Avec ses vrais faux airs ronchons, Pascal Elbé, acteur plaisant et toujours sympathique, se lance aujourd’hui dans sa première mise en scène cinématographique. Loin de l’univers des comédies dans lequel il a souvent évolué, Elbé y préfère, avec Tête de Turc, un ton plus austère et plus dramatique. Il applique à son œuvre la structure du film choral, genre dont le style fut, entre autres, brillamment illustré par Robert Altman (Nashville dès 1975, puis The Player et Short cuts). Si Collision, The yards et les films d’Iñárritu viennent naturellement à l’esprit, c’est avant tout à Babel que Tête de Turc peut, en partie, être comparé. Ce sont les répercussions d’un geste irrémédiable (coup de fusil ou cocktail Molotov, accidentel ou volontaire) qu’Elbé va observer dans les remous d’un destin fragile et pluriel.
Étrangement, rien ne fonctionne jamais dans son film. Les protagonistes restent enfermés dans leur propre logique narrative, leur simple fonction stéréotypée (la mère courage, la meilleure amie affranchie, le flic imperturbable, le mari meurtri…), et c’est plus qu’évident par rapport aux personnages joués par Florence Thomassin et Simon Abkarian, mal écrits, très sommairement développés ou ne servant qu’à des facilités scénaristiques. D’autre part, Elbé cherche à enclencher trop de sujets, à développer trop d’enjeux, associant maladroitement l’intime au social sans vraiment de pertinence.

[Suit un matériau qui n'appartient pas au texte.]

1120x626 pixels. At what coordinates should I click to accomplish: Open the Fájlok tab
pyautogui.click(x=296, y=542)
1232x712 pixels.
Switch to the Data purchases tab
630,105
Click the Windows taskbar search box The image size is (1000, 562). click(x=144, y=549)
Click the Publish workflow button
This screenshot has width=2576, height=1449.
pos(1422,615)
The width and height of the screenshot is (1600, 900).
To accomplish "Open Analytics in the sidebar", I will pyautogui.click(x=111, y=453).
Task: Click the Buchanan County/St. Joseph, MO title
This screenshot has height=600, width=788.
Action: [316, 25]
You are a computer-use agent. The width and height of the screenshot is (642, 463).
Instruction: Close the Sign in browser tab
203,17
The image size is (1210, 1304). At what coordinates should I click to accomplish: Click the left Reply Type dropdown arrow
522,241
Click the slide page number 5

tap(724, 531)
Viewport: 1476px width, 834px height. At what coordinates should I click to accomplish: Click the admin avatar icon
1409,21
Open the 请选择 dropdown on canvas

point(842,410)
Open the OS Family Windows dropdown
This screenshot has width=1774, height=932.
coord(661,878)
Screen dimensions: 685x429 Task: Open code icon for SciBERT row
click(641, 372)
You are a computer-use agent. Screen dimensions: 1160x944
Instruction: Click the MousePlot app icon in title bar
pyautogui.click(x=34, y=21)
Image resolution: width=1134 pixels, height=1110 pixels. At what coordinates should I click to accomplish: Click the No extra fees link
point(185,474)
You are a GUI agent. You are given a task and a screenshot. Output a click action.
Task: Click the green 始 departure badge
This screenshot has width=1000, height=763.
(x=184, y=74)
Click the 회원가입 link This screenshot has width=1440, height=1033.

La banlieue, les cités à l’abandon, la violence quotidienne, la famille, la culpabilité, tous les thèmes restent balisés, éparpillés, empêchant une émotion et une fermeté dans la continuité des intrigues qui en deviennent superflues, inconsistantes (on frôle parfois le cliché, comme par exemple dans l’évocation d’un énième secret de famille qui n’apporte strictement rien en soi). Le film est comme figé dans ses intentions et son discours, court-circuitant une éventuelle audace et parfois jusqu’au jeu des acteurs (Adèle Exarchopoulos est très mauvaise, Rochdy Zem a un style trop démonstratif, Samir Makhlouf manque de fièvre). Malgré l’honnêteté de l’ensemble, la sécheresse de la mise en scène et la qualité de la photographie, il manque à Tête de Turc une grande et belle étincelle ; en l’état, rien ne dépasse, ne surprend ou ne pique jamais au vif.